* [PROBLEM]
Set down exactly the lines below between the line holding "Edit NF-e 358175 with pencil icon" and the line holding "Task: Select the com.rtx.ibo4k.Config", inclusive; no other line belongs in the answer.

Extracted data entries:
────

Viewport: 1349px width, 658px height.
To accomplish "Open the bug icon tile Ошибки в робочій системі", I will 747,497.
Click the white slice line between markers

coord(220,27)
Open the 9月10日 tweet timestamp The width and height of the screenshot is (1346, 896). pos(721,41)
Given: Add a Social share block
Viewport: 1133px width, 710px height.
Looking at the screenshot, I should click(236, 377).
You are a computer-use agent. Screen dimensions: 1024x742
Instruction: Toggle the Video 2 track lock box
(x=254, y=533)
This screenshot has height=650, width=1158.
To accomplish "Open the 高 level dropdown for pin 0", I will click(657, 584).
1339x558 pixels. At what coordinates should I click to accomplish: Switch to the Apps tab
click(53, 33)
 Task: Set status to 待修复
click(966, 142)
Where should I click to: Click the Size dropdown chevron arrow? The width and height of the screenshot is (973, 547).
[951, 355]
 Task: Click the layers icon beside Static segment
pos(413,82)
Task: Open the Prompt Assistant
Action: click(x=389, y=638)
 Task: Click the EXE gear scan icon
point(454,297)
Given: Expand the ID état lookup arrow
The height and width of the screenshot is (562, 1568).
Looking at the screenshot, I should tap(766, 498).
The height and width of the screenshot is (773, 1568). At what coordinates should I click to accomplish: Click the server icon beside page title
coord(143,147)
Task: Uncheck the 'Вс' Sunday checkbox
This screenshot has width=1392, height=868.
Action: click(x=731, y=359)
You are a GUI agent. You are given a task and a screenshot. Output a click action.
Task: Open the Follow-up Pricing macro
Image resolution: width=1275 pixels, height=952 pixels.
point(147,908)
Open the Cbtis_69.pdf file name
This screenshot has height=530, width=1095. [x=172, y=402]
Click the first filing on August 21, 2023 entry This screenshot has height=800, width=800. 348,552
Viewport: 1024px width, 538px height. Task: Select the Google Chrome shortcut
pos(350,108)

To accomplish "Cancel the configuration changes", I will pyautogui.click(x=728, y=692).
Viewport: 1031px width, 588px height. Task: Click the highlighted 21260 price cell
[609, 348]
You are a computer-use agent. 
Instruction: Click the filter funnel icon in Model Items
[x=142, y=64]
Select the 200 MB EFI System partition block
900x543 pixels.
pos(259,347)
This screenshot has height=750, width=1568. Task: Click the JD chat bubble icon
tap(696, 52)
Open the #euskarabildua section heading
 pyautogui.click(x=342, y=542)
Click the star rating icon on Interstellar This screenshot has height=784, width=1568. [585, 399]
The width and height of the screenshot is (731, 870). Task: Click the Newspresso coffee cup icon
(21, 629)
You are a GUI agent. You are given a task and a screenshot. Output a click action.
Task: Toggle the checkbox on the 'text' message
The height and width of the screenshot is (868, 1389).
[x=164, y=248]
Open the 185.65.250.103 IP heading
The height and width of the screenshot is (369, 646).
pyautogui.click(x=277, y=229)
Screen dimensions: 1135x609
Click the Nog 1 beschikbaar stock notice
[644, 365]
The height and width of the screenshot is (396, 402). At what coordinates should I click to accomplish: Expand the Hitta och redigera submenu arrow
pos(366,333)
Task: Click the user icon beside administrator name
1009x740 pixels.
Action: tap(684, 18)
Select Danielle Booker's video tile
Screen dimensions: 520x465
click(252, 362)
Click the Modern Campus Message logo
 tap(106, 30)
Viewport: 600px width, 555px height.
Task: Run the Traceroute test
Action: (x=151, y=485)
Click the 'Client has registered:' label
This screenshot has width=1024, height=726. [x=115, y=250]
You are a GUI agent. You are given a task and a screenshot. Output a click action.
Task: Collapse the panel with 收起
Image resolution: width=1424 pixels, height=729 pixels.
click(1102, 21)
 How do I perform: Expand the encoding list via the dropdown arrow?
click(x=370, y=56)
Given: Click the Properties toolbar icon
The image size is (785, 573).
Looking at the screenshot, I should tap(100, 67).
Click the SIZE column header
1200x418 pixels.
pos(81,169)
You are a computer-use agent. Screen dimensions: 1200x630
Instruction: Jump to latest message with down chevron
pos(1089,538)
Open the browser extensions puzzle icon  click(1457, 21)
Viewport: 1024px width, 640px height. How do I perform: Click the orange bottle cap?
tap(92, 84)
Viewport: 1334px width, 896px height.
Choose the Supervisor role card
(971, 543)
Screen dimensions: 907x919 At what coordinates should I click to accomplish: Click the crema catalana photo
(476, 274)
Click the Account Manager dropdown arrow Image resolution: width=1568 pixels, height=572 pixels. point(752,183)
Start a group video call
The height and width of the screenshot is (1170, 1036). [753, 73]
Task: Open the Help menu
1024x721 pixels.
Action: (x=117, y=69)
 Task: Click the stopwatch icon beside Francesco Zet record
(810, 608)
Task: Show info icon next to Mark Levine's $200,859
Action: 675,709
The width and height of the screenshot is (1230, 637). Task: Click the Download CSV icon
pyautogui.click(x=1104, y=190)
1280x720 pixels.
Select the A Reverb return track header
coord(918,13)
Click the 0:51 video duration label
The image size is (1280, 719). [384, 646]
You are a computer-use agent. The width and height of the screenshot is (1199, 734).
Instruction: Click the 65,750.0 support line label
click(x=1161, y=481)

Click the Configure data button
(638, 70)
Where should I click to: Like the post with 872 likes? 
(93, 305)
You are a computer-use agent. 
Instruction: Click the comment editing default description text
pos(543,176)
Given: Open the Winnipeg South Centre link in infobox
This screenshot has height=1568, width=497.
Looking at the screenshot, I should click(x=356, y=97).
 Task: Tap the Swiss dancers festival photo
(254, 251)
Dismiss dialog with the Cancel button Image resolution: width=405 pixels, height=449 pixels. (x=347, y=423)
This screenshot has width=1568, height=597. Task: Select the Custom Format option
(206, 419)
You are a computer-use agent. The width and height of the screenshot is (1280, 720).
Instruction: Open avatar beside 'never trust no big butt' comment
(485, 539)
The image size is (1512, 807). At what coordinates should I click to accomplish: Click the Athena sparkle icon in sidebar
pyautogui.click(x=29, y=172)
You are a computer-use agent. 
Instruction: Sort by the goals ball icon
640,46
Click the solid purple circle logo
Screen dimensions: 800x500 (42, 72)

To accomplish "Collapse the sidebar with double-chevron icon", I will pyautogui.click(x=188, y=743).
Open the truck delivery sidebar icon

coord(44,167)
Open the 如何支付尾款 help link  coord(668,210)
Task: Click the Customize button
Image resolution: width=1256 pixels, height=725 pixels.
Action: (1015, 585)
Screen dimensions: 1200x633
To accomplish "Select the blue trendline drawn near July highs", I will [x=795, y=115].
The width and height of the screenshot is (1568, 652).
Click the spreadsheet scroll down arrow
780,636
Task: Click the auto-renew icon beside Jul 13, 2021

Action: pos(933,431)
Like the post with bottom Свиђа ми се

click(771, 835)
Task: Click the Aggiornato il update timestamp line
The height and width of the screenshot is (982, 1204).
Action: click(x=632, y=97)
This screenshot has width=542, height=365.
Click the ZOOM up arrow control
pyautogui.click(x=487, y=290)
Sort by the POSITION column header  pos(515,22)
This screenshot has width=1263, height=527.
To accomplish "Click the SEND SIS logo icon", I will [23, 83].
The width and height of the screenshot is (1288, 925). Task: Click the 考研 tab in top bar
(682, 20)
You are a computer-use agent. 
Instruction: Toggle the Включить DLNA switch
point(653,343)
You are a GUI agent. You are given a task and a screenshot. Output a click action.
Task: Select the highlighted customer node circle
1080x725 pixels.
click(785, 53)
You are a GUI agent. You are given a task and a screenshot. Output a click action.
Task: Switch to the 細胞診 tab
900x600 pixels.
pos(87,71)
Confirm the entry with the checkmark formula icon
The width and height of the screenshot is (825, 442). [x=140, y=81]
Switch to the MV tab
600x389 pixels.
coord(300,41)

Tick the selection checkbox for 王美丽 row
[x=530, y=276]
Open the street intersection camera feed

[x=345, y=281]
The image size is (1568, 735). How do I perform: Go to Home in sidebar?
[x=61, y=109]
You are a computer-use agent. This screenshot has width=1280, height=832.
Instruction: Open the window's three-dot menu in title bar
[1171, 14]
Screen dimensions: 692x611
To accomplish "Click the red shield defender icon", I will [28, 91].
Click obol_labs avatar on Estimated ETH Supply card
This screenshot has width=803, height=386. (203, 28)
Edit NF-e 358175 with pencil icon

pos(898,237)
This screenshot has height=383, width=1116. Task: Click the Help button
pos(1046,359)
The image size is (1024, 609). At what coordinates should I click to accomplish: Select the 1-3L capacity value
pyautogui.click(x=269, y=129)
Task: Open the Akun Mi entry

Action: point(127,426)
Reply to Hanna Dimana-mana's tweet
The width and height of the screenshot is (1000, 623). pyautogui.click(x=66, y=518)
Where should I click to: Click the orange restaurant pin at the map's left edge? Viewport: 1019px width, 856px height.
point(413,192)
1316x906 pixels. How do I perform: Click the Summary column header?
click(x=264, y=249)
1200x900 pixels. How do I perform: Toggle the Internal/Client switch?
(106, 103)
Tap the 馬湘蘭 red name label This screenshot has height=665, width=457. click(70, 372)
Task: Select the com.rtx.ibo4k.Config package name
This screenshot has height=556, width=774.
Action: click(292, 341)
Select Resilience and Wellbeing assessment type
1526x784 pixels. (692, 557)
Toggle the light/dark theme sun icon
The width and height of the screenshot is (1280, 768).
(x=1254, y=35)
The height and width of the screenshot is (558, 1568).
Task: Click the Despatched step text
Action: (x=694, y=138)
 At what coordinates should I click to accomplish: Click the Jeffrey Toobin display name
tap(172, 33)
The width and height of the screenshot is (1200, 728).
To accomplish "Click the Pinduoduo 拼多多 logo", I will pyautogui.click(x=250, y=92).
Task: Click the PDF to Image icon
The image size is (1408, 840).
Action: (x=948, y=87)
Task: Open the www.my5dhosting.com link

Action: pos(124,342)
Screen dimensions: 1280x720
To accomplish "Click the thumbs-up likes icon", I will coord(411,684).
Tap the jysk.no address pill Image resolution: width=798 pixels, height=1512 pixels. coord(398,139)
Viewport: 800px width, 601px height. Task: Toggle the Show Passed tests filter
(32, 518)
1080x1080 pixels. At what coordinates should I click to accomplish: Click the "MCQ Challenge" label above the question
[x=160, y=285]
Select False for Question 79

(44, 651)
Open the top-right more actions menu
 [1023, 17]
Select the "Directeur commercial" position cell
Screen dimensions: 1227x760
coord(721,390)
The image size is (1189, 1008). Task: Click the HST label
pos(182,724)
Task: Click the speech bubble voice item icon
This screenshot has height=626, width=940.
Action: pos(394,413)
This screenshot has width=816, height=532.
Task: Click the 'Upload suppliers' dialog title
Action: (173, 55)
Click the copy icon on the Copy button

────

* [EXERCISE SOLUTION]
Edit NF-e 358175 with pencil icon

pos(898,237)
This screenshot has height=383, width=1116. Task: Click the Help button
pos(1046,359)
The image size is (1024, 609). At what coordinates should I click to accomplish: Select the 1-3L capacity value
pyautogui.click(x=269, y=129)
Task: Open the Akun Mi entry

Action: point(127,426)
Reply to Hanna Dimana-mana's tweet
The width and height of the screenshot is (1000, 623). pyautogui.click(x=66, y=518)
Where should I click to: Click the orange restaurant pin at the map's left edge? Viewport: 1019px width, 856px height.
point(413,192)
1316x906 pixels. How do I perform: Click the Summary column header?
click(x=264, y=249)
1200x900 pixels. How do I perform: Toggle the Internal/Client switch?
(106, 103)
Tap the 馬湘蘭 red name label This screenshot has height=665, width=457. click(70, 372)
Task: Select the com.rtx.ibo4k.Config package name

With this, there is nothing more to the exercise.